Alberto Abelló, Rohit Kumar, Sergi Nadal, Oscar Romero

  • Description

    With the current advancement of technology and Internet of Things (IoT) devices, more and more data are getting generated everyday. This huge amount of generated data is becoming very difficult to store and process in required time. Even with the current advancement in big data technology, like Map/Reduce and distributed storage and processing, the time it takes to store and process these data is very high. It is now becoming important to do some processing while data are still arriving before they are stored in a storage system. This requires development of an online data stream mining system. It is important to design new algorithms which can work on a single pass of the data and provide some meaningful results. The focus of this research project is to work towards developing systems and algorithms to enable data stream mining and processing.

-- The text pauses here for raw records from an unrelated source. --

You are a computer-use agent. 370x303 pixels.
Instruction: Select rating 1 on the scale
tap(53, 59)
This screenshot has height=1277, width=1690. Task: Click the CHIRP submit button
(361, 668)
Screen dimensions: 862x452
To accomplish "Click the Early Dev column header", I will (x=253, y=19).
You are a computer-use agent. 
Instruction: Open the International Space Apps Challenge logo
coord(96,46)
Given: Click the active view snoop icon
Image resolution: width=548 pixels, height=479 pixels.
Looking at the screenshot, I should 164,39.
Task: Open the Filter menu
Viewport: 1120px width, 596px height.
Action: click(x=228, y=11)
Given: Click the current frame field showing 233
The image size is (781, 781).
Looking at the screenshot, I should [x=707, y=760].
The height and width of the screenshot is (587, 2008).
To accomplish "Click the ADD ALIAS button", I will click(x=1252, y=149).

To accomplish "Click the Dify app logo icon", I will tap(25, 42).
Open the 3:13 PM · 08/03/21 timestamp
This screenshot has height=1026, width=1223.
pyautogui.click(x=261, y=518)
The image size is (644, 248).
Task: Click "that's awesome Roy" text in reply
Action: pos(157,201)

    Research line: Self-Optimizing Data Stream Processing

    Major Big Data players, such as Google and Amazon, have developed large Big Data systems aligning their business goals with complex data management and analysis. These companies exemplify an emerging paradigm shift towards data-driven organizations, where data are turned into valuable knowledge becoming a key asset for their business. Big Data is a natural evolution of decision support systems (DSS), and inherits from them the ultimate goal of transforming raw data into valuable knowledge. Indeed, the famous characterization of Big Data in terms of the three V's (Volume, Velocity and Variety)" implies the inability of data warehousing (DW) architectures, the most popular DSS architecture, to deal with such new challenges. The Lambda-architecture is currently the most widespread framework for scalable and fault-tolerant Big Data processing. Its goal is to enable efficient batch and real-time data management and analysis with a three-tier architecture composed of: a) the batch layer managing master data and pre-computing batch views; b) the serving layer indexing batch views for low latency querying; and c) the speed layer dealing with data streams and near real-time processing. However, massive and fast ingestion entails storing raw data as they come without further formatting, tightly related to the load-first model-later principle supported by schema-less databases, which creates a lack of semantics that complicates managing Variety.
    Currently, organizations strive for faster, usually near-real time, decision making processes including complex event processing and data stream analysis techniques. However, the inclusion of continuous data streams in such process entails new challenges not present in traditional data management systems. First, the data stream management, relying on a sliding window buffering model to smooth arrival irregularities. Second, the data stream processing, relying on linear or sublinear algorithms to provide near real-time analysis. Recently, many efforts have been put to provide adaptation mechanisms to the multiple, continuous, rapid, time-varying nature of data streams into Data Stream Management Systems (DSMS). Nonetheless, these works do not have a holistic view of the architecture they are part of, missing potential optimizations. Even though some works consider Linked Data streams, overcoming Variety issues, they are not exploiting such semantics for optimization. To this end, in this doctoral project we propose to extend the Lambda-architecture enabling it with semantic aware self-optimizing features for optimal real-time processing. Several data stream characteristics must be considered, e.g. arrival rate, data distribution or schema evolution. Combining those with system requirements (e.g. window buffer size) with user requirements (e.g. time constraints), will provide a complete knowledge base to enable run-time optimization.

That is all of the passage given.